- The Washington Times - Wednesday, December 29, 2004

The Bush administration yesterday said it would allow imports of some live cattle from Canada starting next year, ending a ban in place since a case of mad cow disease was discovered there in May 2003.

The ban on imports of live cattle had strained U.S.-Canada relations and cost Canadian cattle producers an estimated $4.1 billion.

President Bush, in a meeting with Canadian Prime Minister Paul Martin last month, pledged to speed up the process to allow cattle trade.

The U.S. Agriculture Department responded yesterday by naming Canada a “minimal risk” country for mad cow — the first country to earn such a designation — and releasing a new rule that would allow trade to resume in March.

“After conducting an extensive review, we are confident that imports of certain commodities from regions of minimal risk can occur with virtually no risk to human or animal health,” said Agriculture Secretary Ann M. Veneman.

Canadian officials said yesterday afternoon that they had not had a chance to read through USDA’s 500-page rule, but initial reaction was positive.

“It’s a welcome move by the United States.

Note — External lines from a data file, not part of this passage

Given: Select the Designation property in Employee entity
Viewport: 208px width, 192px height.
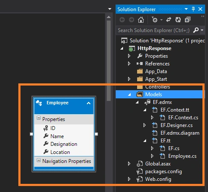Looking at the screenshot, I should (x=64, y=144).
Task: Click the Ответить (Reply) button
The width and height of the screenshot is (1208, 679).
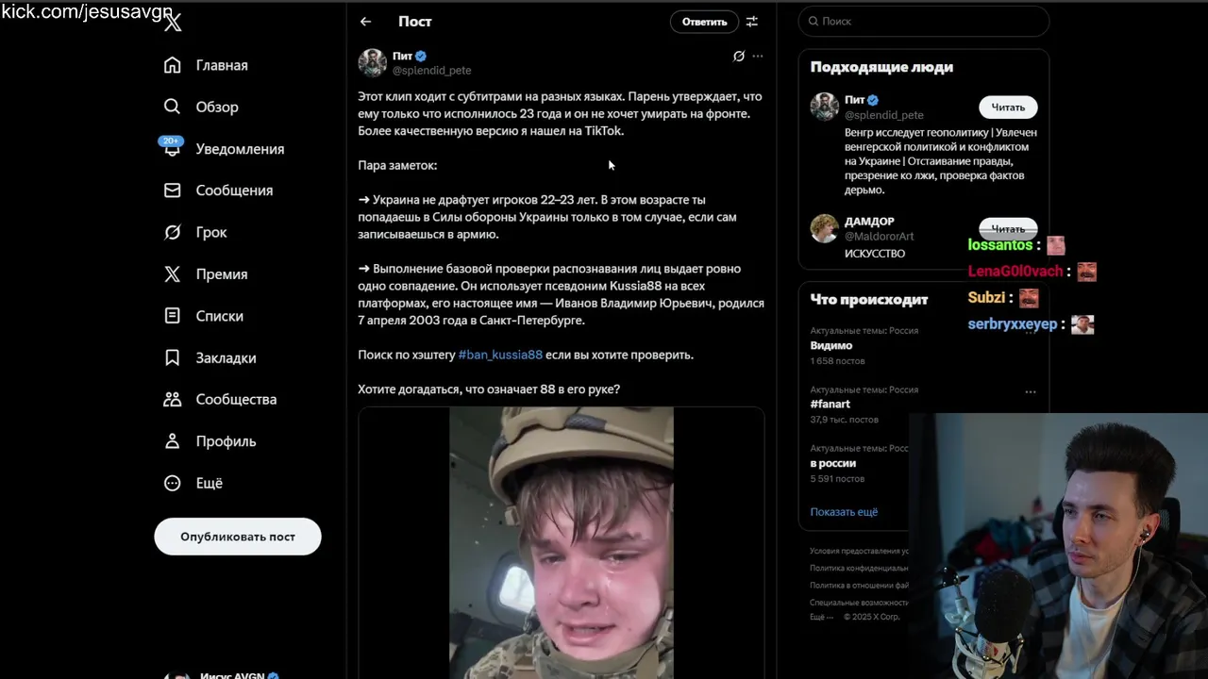Action: click(x=704, y=22)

We’ve been waiting for a year and a half for the situation to be resolved,” said Jasmine Panthaky, spokeswoman at the Canadian Embassy in Washington.

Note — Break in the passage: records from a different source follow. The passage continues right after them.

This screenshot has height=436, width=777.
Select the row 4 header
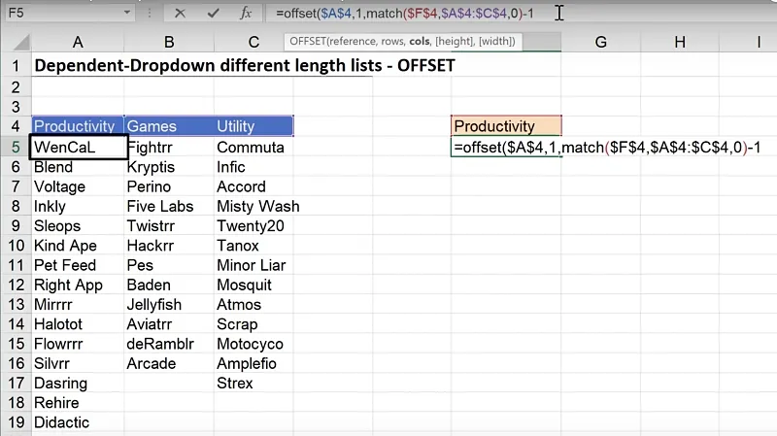15,126
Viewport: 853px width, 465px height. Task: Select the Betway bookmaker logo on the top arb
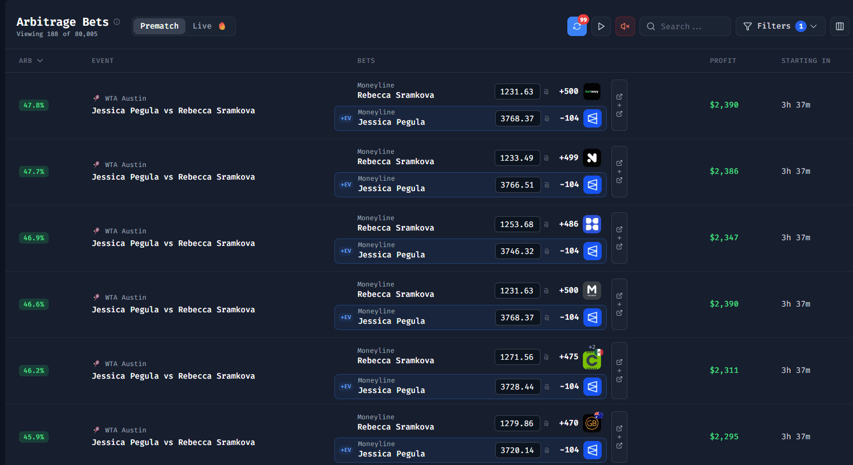(x=591, y=92)
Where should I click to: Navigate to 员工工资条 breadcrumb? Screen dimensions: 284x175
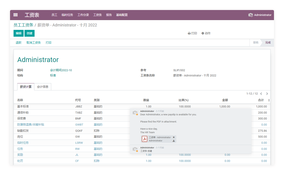(x=23, y=25)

The reaction among U.S. cattlemen and meatpackers was mixed. Their major export markets closed after a single case of mad cow disease was discovered in Washington state one year ago. Many are eager for a set of health and safety rules for beef that would be accepted worldwide.

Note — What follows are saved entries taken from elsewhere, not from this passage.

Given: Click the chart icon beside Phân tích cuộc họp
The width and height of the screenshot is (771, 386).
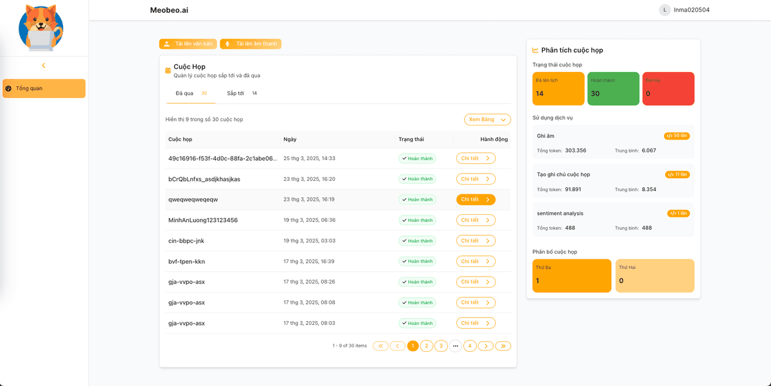Looking at the screenshot, I should (535, 50).
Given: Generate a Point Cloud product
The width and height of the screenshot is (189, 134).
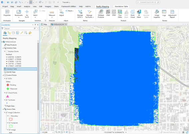Looking at the screenshot, I should (x=132, y=14).
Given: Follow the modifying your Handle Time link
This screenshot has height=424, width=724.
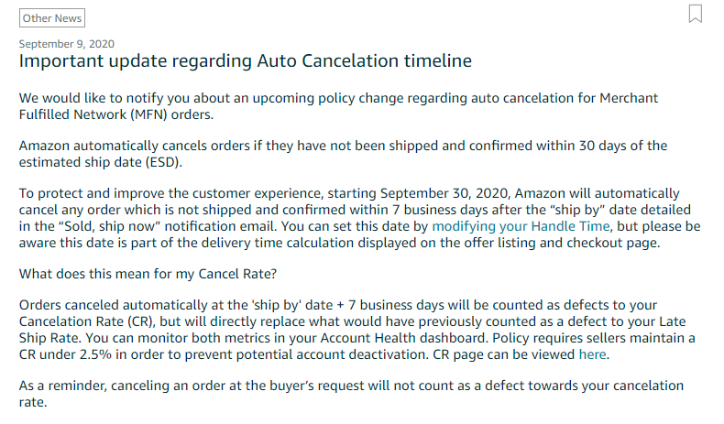Looking at the screenshot, I should click(521, 226).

Jan Lyons, president of the National Cattlemen’s Beef Association and a Kansas cattle producer, said the announcement was a step toward normalizing global trade for U.S. beef.

“We expect our trading partners to base their decisions to trade with us on science, and we must do the same,” she said.

Other cattle producers want the border to stay shut.

“This rule does not provide adequate protection to human and animal health. We believe the USDA is premature in its actions,” said Bill Bullard, chief executive of the Ranchers-Cattlemen Action Legal Fund, an association of ranchers that in April won a court injunction against a USDA rule that would have allowed live cattle imports from Canada.

Mad cow disease, officially known as bovine spongiform encephalopathy, or BSE, is a fatal disorder that attacks the central nervous system of cattle. A form of it has infected humans who eat diseased tissue.

The rule announced yesterday would set tight controls on imports. All cattle, for example, would be carefully monitored to ensure they are sent to slaughter before reaching 30 months of age. USDA said mad cow disease does not develop in younger cattle.

USDA projects that Canada would export 2 million head of cattle to the United States next year, more than the 1.7 million sent across the border in 2002 and enough to lower prices.

“We believe there will be a slight decline in cattle and beef prices,” said Keith Collins, USDA chief economist.

The total U.S. cattle slaughter this year is an estimated 32.7 million head, USDA said.